I was just thinking the other day that it’s been a while since I’ve written something that offended and polarised thousands of people, so I figured it was about time to write another angry, poorly-researched, opinion-driven rant.
Today’s target for vitriol is the imperial measurement system. But why, you ask, appalled that a numerical system that’s been in place for hundreds (possibly millions) of years should be the recipient of such venom.
Because it’s shitty and stupid, that’s why.
And because, having been based in the UK for just over a month now, I feel qualified to make that judgement.
When it comes to even the most basic maths, I could probably be out-added by a 12 year-old. No joke. I once forgot that I actually studied trigonometry in high school. For like, three years. Let me tell you, if we didn’t have calculators built into our cellphones, I’d have to start taking a fucking abacus with me to restaurants.
The only thing that has helped my chronic, mathematical handicap is the fact that South Africa, and only the rest of the enlightened world apparently, uses the metric system.
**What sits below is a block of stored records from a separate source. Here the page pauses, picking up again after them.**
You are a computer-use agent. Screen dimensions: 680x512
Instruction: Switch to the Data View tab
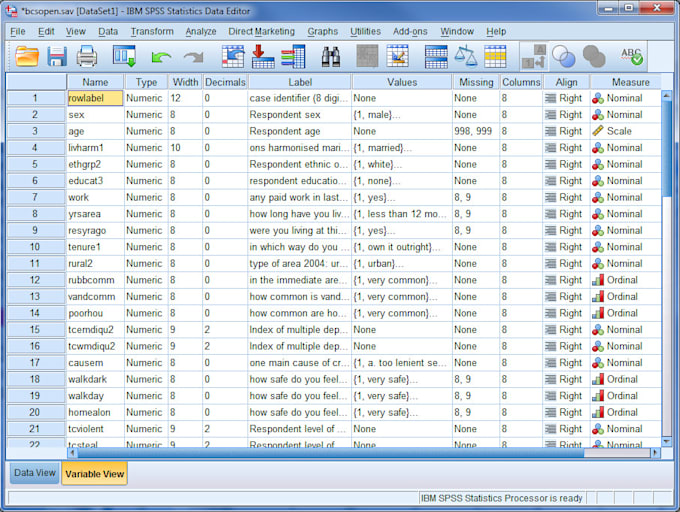pos(34,473)
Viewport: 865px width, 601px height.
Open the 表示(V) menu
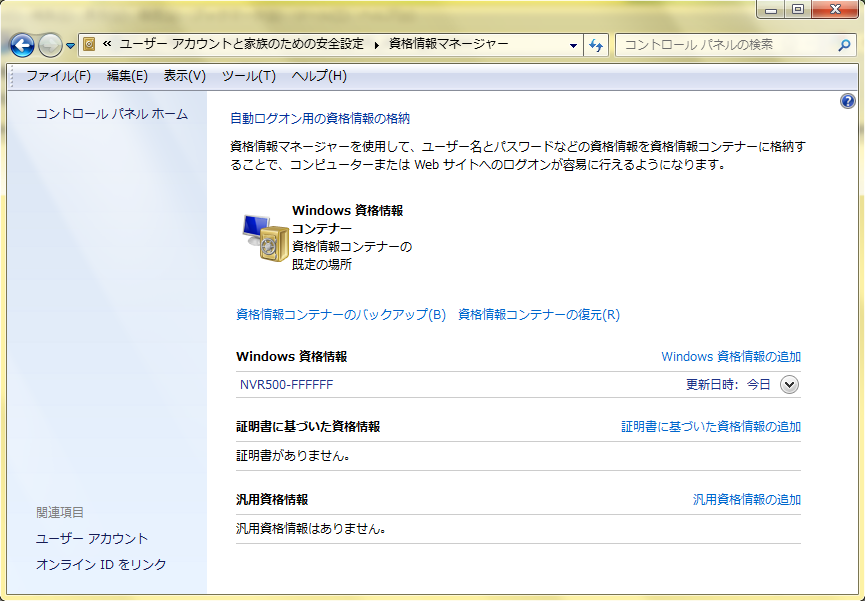pyautogui.click(x=184, y=76)
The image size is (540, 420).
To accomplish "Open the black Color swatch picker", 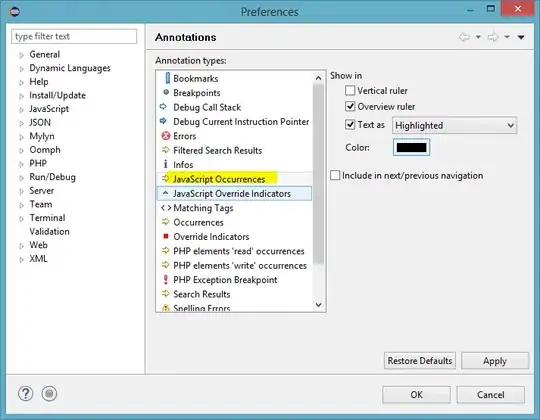I will pos(411,147).
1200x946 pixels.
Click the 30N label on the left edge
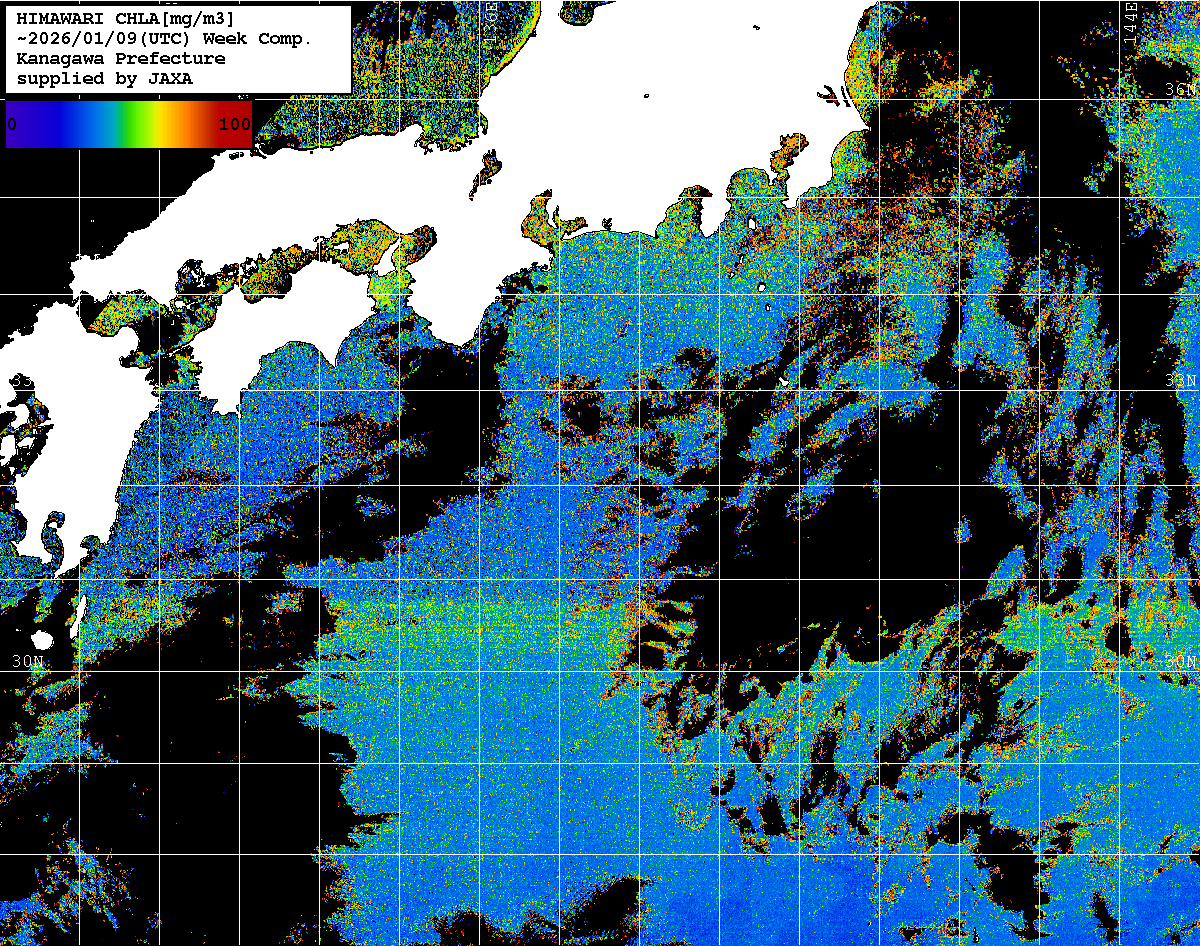coord(28,661)
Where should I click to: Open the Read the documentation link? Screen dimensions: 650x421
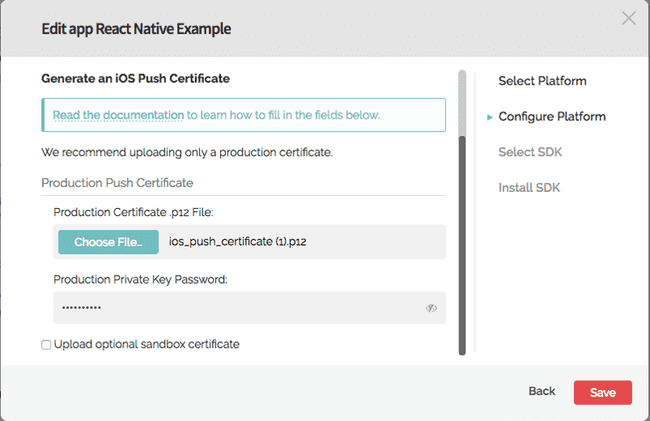point(118,115)
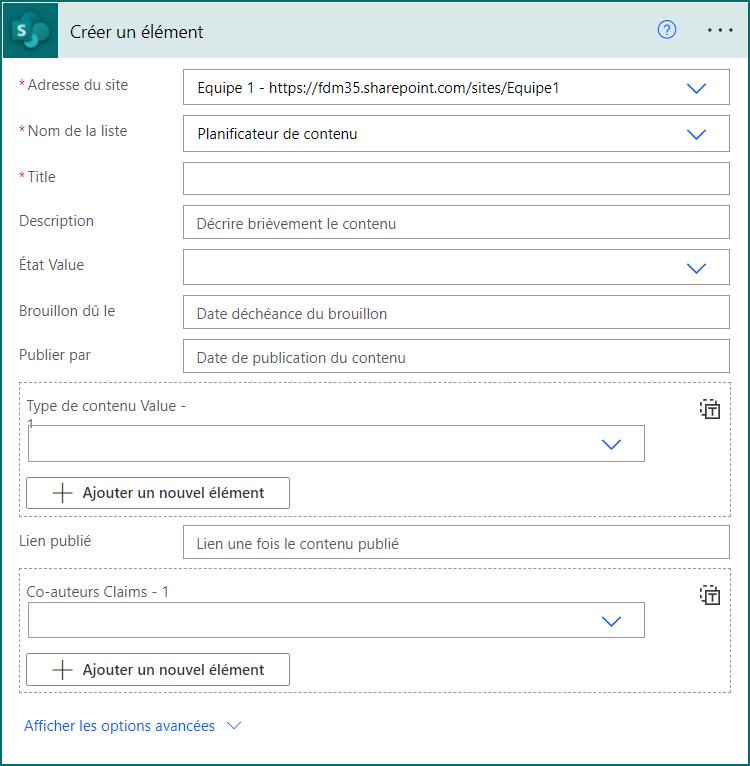Open the help question mark icon
This screenshot has height=766, width=750.
pos(667,30)
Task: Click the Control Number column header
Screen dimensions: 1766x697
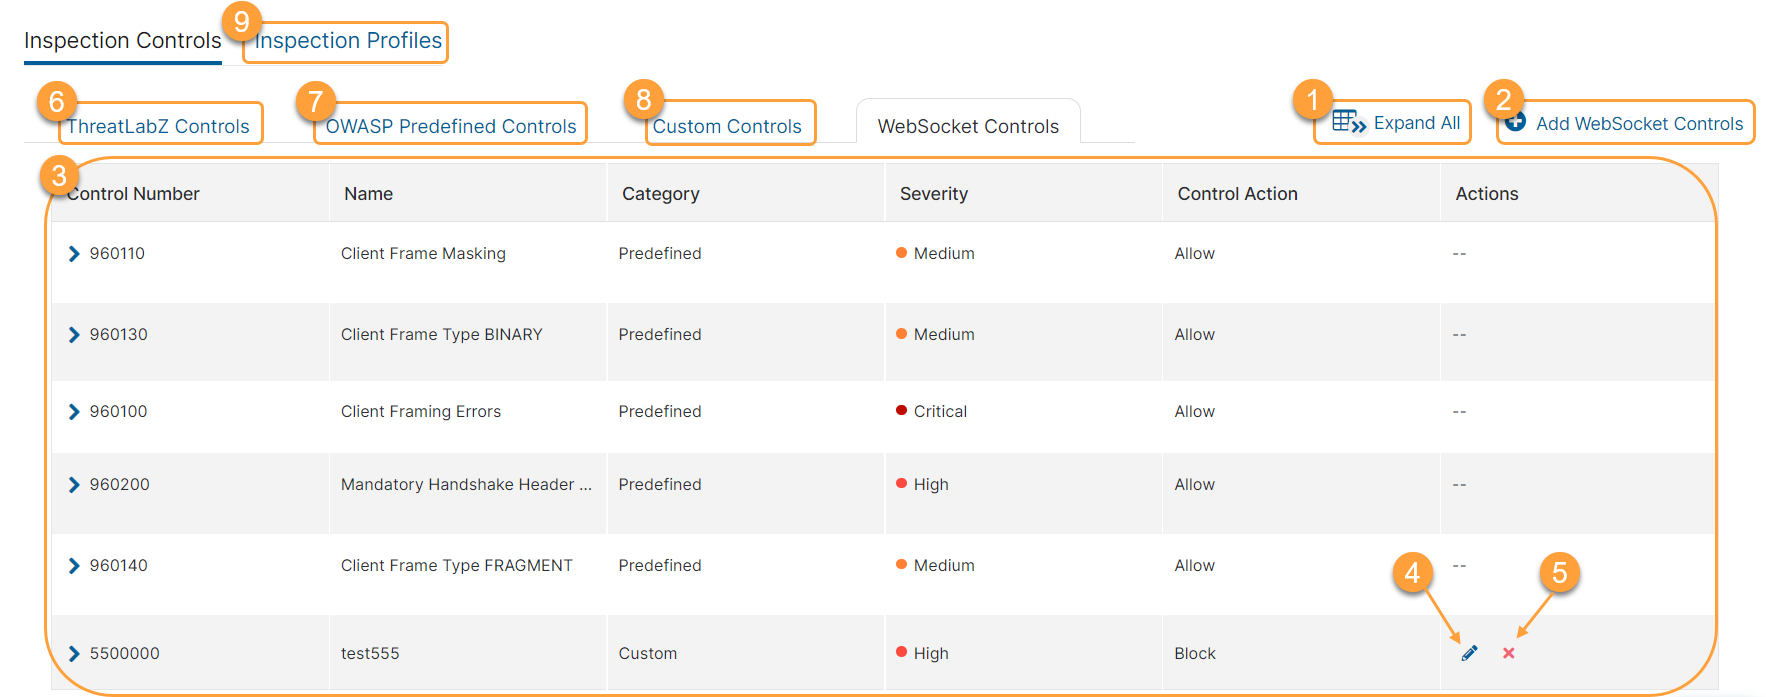Action: click(133, 194)
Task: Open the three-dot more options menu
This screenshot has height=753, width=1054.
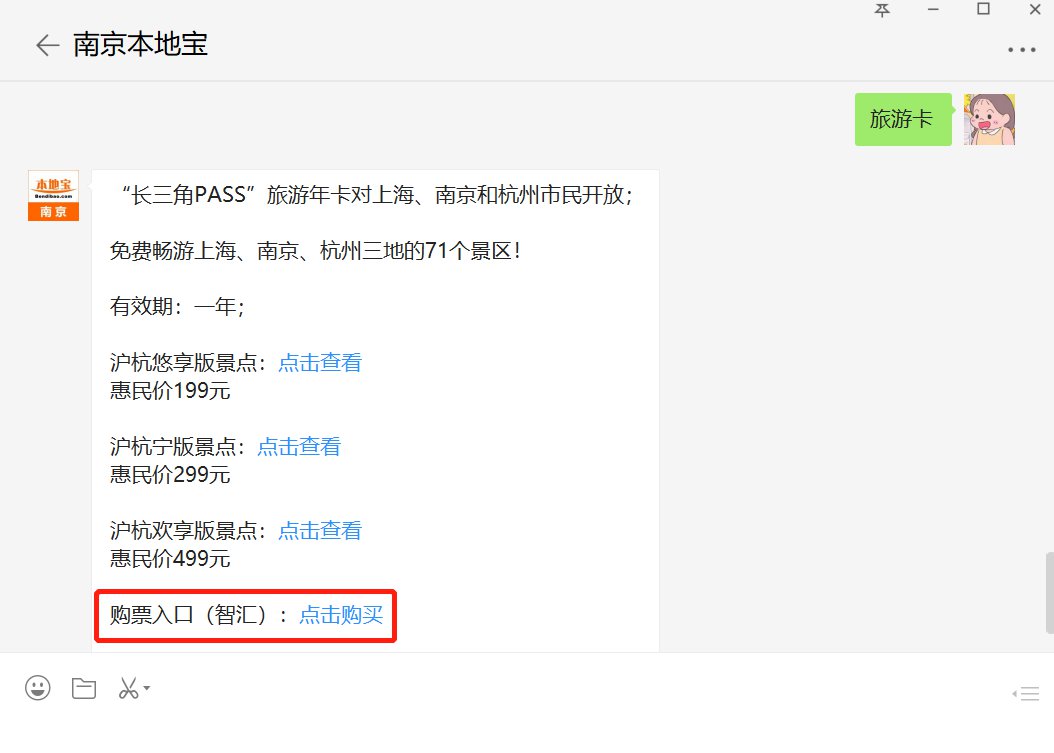Action: (1022, 49)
Here is a quick reference graph for those of you who haven’t been exposed to the beautiful symmetry that is the metric system:
The metric system also applies to temperature and energy. Once you’ve learnt all the prefixes (and to be honest, before I downloaded that graphic, I’d only ever used about 2 of them), you can apply the basic measurement principles to literally any force or matter in the entire universe*.
Everything is simple and makes sense. It’s all divided up into 100’s and 1 000’s- which is ironically one of the funnest sweets to reference, and one of the least fun to eat.
By contrast, here is what I’ve managed to make of the relationships of the various, ridiculously-named measurements featured in the Imperial system:
In the metric system, there are 1 000 centimetres in a metre, 1 000 metres in a kilometre, and so on and so forth, and you get the picture. You could literally teach anyone (even me) the metric system in 12 minutes. Or 12 years if indeed, you are me.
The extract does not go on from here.